Margaret Whiting was one of the biggest recording stars, along with Doris Day, Rosemary Clooney and Jo Stafford. She defined the way “feminine” singers, as they were once called, sang. His voice was strong, warm and lush. Tony Bennett called her “one of the greatest singers of all time”.

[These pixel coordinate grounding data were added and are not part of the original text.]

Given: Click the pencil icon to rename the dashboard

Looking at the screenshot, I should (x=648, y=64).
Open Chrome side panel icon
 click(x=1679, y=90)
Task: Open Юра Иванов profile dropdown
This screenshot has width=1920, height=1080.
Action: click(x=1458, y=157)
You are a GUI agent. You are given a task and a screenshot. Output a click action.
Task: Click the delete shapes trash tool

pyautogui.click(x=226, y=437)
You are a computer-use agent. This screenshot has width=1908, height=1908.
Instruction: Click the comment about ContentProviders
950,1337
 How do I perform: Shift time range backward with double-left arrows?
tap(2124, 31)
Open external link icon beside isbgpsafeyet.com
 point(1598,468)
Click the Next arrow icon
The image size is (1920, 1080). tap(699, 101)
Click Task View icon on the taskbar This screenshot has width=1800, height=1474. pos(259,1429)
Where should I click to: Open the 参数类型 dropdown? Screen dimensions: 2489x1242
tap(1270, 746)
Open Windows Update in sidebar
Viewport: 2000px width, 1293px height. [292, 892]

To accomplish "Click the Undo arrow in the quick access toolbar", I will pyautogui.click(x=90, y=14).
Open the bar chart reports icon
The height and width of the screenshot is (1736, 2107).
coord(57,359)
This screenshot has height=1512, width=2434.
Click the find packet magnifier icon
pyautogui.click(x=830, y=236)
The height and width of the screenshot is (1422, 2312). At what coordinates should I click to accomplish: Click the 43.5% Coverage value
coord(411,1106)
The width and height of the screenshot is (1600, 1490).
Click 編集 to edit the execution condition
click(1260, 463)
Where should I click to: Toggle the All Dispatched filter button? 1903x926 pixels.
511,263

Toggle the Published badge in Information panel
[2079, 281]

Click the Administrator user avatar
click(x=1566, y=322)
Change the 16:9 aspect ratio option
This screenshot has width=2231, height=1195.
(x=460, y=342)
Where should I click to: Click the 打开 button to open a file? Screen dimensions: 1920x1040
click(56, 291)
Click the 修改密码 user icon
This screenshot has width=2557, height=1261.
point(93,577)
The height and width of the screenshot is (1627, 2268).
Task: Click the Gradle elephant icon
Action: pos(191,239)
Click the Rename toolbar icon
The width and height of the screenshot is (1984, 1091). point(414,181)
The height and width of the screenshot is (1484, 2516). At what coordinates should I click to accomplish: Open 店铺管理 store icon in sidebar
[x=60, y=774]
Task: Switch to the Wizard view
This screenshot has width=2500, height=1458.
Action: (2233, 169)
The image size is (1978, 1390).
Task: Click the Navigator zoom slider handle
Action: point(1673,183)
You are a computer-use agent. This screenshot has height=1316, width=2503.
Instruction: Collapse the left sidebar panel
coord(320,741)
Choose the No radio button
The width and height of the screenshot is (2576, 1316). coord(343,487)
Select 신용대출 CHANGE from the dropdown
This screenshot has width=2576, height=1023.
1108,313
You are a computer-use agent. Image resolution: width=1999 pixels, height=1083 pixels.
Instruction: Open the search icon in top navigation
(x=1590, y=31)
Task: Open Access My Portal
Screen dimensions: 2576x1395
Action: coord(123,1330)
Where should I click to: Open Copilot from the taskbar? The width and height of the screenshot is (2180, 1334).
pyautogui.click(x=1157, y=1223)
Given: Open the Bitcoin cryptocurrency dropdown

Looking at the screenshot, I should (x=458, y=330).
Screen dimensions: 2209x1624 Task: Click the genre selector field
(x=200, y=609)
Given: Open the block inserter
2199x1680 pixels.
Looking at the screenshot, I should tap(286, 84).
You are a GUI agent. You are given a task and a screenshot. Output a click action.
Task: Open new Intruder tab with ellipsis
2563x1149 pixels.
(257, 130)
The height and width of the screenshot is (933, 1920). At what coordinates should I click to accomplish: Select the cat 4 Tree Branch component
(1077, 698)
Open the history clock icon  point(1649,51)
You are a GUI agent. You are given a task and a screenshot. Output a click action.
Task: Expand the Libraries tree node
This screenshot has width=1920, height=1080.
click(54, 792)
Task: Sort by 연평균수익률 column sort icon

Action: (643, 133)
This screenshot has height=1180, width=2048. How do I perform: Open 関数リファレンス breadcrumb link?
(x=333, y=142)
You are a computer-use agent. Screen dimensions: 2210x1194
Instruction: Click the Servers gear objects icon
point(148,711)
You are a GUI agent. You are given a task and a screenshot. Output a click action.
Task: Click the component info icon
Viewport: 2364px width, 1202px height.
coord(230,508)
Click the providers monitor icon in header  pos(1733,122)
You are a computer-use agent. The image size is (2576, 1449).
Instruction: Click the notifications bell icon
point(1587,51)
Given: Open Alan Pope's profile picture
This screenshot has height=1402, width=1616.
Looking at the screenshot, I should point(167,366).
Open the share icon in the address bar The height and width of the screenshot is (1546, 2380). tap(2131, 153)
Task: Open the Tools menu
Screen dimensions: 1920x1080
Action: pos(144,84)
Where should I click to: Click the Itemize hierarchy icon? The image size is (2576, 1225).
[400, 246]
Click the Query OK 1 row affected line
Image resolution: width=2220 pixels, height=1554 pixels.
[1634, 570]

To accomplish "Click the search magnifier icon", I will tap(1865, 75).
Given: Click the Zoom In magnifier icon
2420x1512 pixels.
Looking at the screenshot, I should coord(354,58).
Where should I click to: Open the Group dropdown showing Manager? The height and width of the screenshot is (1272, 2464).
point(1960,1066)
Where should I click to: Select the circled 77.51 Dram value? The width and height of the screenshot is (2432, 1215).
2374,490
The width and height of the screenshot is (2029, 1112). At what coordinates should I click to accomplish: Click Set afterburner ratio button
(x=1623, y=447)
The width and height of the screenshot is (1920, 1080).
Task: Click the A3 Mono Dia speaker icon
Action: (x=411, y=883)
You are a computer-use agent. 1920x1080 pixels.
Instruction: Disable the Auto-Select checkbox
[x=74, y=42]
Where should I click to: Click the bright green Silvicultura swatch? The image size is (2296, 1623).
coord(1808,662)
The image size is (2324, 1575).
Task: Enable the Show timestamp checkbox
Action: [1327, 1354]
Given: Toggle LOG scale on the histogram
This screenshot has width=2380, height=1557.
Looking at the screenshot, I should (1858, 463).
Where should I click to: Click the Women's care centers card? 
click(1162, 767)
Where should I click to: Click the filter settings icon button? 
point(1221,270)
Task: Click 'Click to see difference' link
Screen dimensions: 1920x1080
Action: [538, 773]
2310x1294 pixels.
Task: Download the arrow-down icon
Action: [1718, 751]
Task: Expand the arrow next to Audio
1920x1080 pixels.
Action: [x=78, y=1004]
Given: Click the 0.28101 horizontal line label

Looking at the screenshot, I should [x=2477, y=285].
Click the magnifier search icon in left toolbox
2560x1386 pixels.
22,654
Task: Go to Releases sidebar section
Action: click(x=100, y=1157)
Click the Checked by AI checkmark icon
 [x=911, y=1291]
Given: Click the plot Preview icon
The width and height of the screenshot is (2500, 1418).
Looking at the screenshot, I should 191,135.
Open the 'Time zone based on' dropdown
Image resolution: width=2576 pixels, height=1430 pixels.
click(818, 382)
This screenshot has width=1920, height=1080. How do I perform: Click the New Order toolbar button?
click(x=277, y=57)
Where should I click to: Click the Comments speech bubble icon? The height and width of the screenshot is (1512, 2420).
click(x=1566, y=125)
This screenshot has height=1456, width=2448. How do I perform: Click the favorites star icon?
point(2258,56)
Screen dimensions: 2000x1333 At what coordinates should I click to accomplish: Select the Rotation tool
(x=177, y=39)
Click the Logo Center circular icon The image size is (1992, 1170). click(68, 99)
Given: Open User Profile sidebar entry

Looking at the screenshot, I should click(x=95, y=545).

Tony knew his onions. He was right.
Thanks for the memories…
Since the start of the COVID-19 pandemic, there has been no consistent delivery of welcome news. Unless you consider The Spectator’s ongoing series of Gary Smith’s encounters with the stars of film, TV, theater and dance. Since the pandemic hit in early 2019, Gary has shared his memories of dozens of celebrities, so far. Here they are, and all of them are available at thespec.com:
Ernie Coombs, James Earl Jones, William Christopher, Cindy Williams, Lucy Arnaz, Stephen Sondheim, Margaret Hamilton, Gary Sandy, Karen Black, Richard Monette, Brian Dennehy, Linda Evans, Tony Randall, Brian Bedford, Kaye Ballard, Agnes de Mille, Cloris Leachman, Joyce Dewitt, Elaine Stritch, Christopher Plummer, Jack Klugman, Lena Horne, Lorna Luft, Vera Lynn, Georgia Engel, Petula Clark, Valerie Harper, Mickey Rooney, Loretta Swit, Sally Struthers, Donald O’Connor, Ginger Rogers, honor Blackman, Lois Maxwell, Gypsy Rose Lee, Judy Garland, Judi Dench and Marlene Dietrich.